The year 2012 may be the end of the Earth, but if not, it may very well be remembered as the year that the social media grew up.
The promise (and dystopian warnings) of a truly connected populace date back to William Gibson’s invention of the term cyberspace, and likely even before then, but it wasn’t until a pair of recent events that one could truly say the Internet in general and social media in particular was more than a way for people to share funny cat pictures or post horrified exclamations about what is happening on Glee.
Late last month, the Internet was vital in getting the Stop Online Piracy Act killed in the form that it existed then – a horrifying, anti-constitutional breach of basic rights. The hue and cry on the Web over this misguided attempt by the entertainment industry to ram a bill through that wouldn’t have lasted past a single appeals court brought the politicians who were misguided in their support of the bill (I have no direct evidence that they were paid off) around to the right way of thinking. That has to be a first for the Internet – politicians being forced to listen to their constituents instead of their corporate campaign donors.
Now it is a private organization that has been brought around to the right way of thinking by the Netizens. The charity Susan G. Komen for the Cure has been forced to drop its plans to pull funding for Planned Parenthood in the face of withering criticism from the Web. If you have missed this latest peccadillo, basically Komen stated that it was not going to fund Planned Parenthood this year to the tune of $650,000 because it was under investigation by Congress. Unfortunately for them, most people on the Web these days know how to use Google, and it was easy to connect the fact that Komen had last year hired a new top executive that was virulently anti-abortion in failed Georgia gubernatorial candidate Karen Handel, with Komen’s recent defunding of Planned Parenthood, an organization that does do abortions.

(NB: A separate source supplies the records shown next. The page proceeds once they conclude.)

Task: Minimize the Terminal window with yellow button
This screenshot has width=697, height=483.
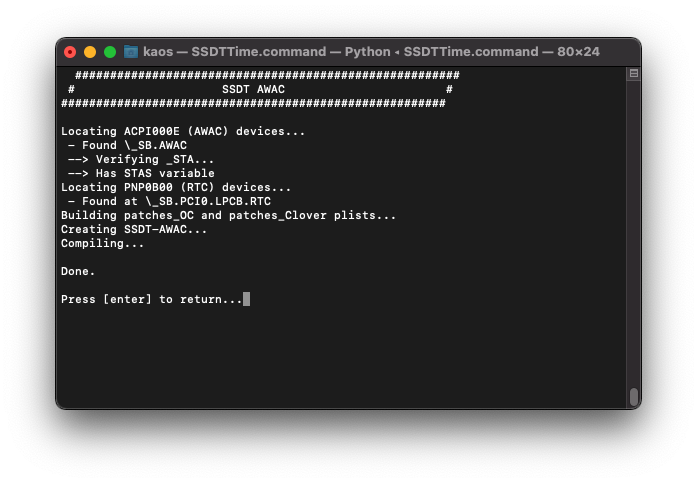Action: 90,51
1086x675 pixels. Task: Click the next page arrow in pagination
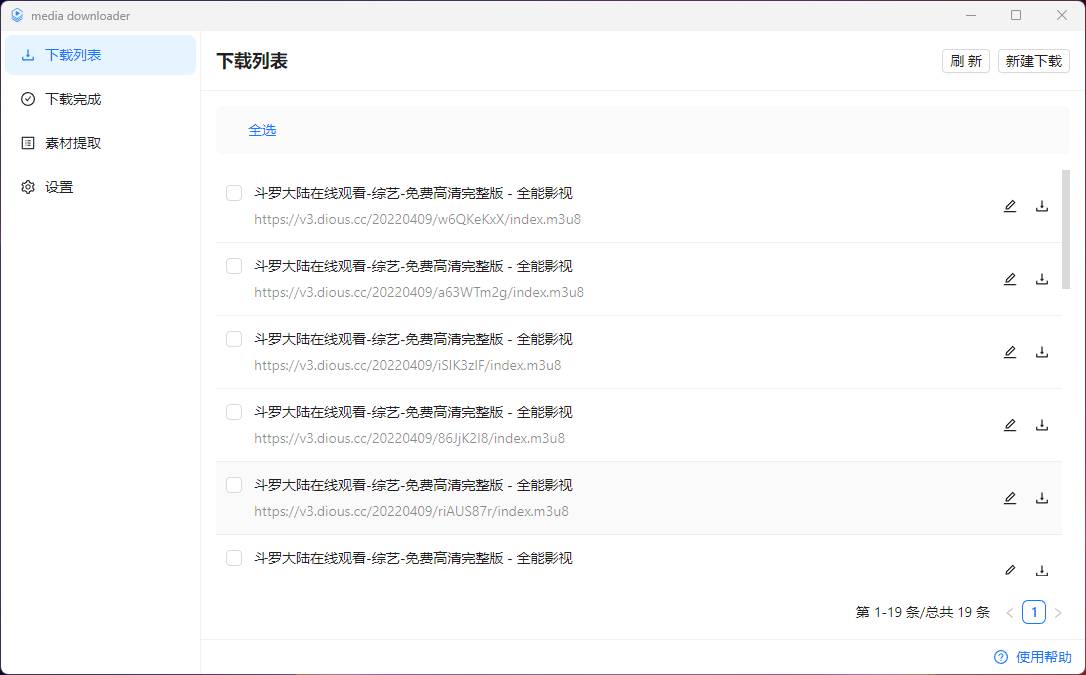tap(1058, 611)
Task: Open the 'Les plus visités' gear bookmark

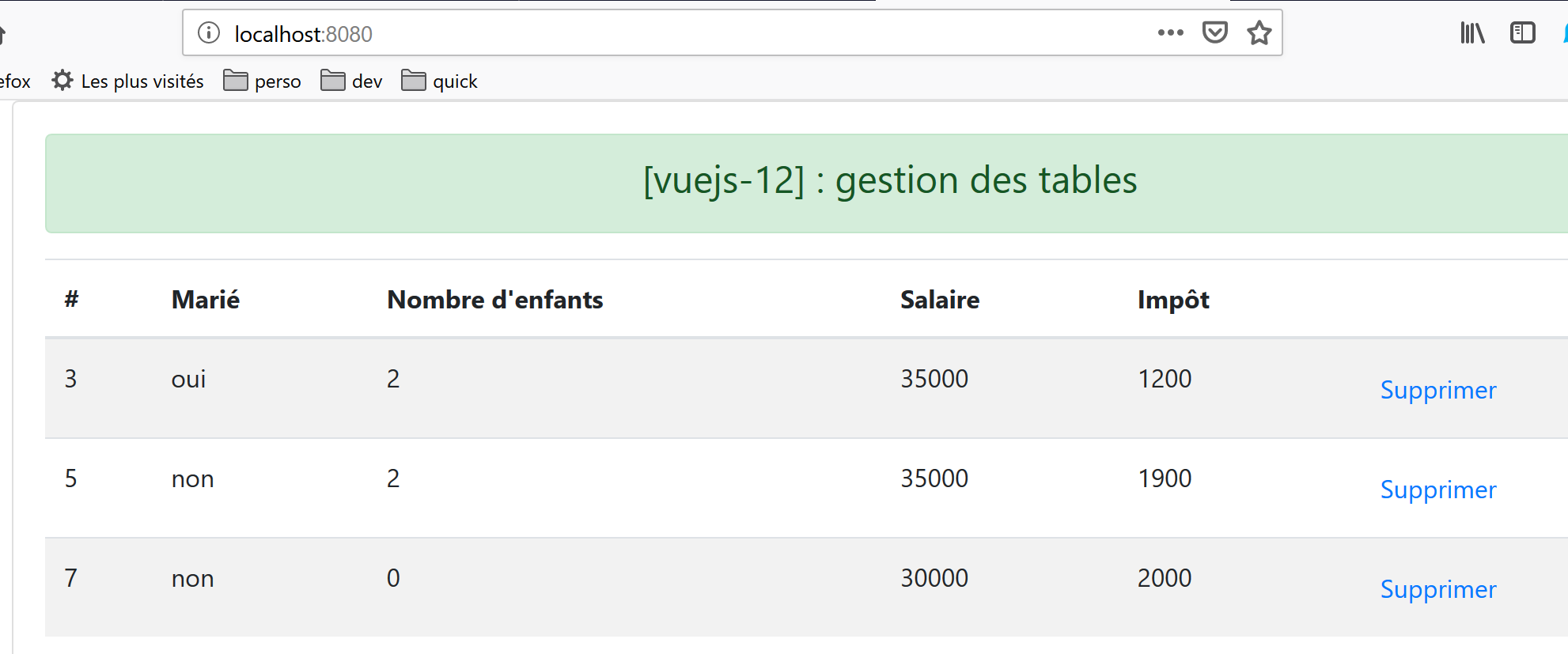Action: (x=128, y=81)
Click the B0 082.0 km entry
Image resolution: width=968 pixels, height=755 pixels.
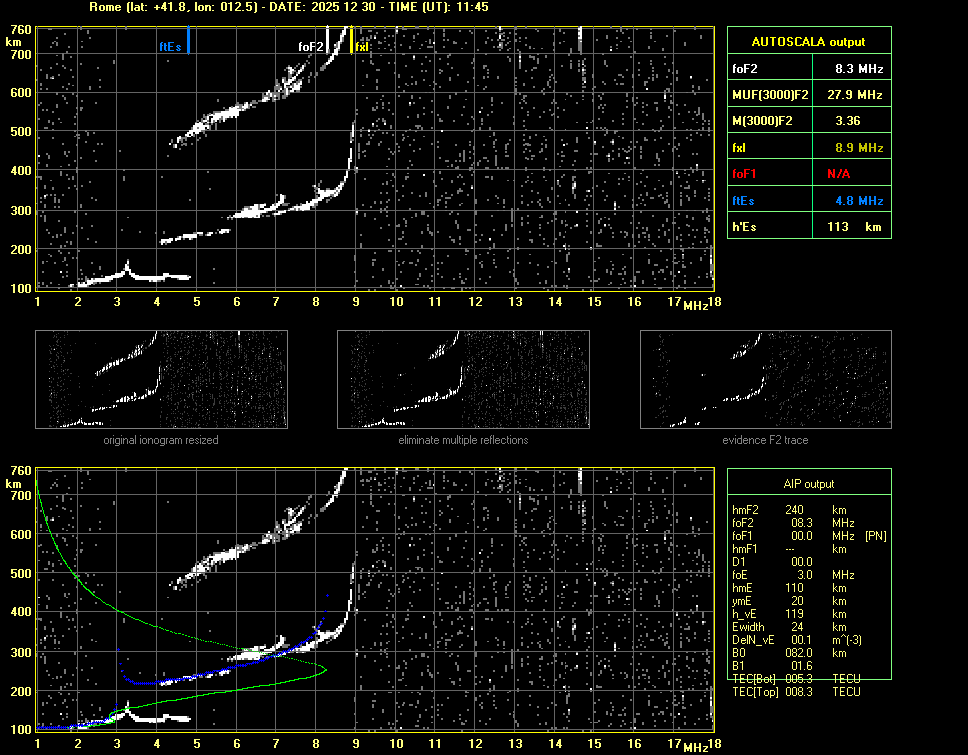pyautogui.click(x=795, y=652)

In the 24 hours after the news of the defunding broke, while Komen attempted to justify its decision and deny any connection between Handel’s views and the decision, Planned Parenthood raised $400,000 of that missing money from the Web. One day. From 6,000 donors. The next day, insanely wealthy Mayor Michael Bloomberg of New York pledged to make up the $250,000 difference. Three days in, and Komen changes its mind and decides to fund Planned Parenthood after all.
I encouraged Facebook founder Mark Zuckerberg in an earlier blog to use the vast power of its aggregated data to help our politicians become truly aware of the sentiment in this country on political issues. If the power and maturity of social media continues to grow as it has in just the first month of this year, that may not be needed.
Welcome to our nearly direct democratic future, folks. But remember what Uncle Ben told Peter Parker: With great power comes great responsibility.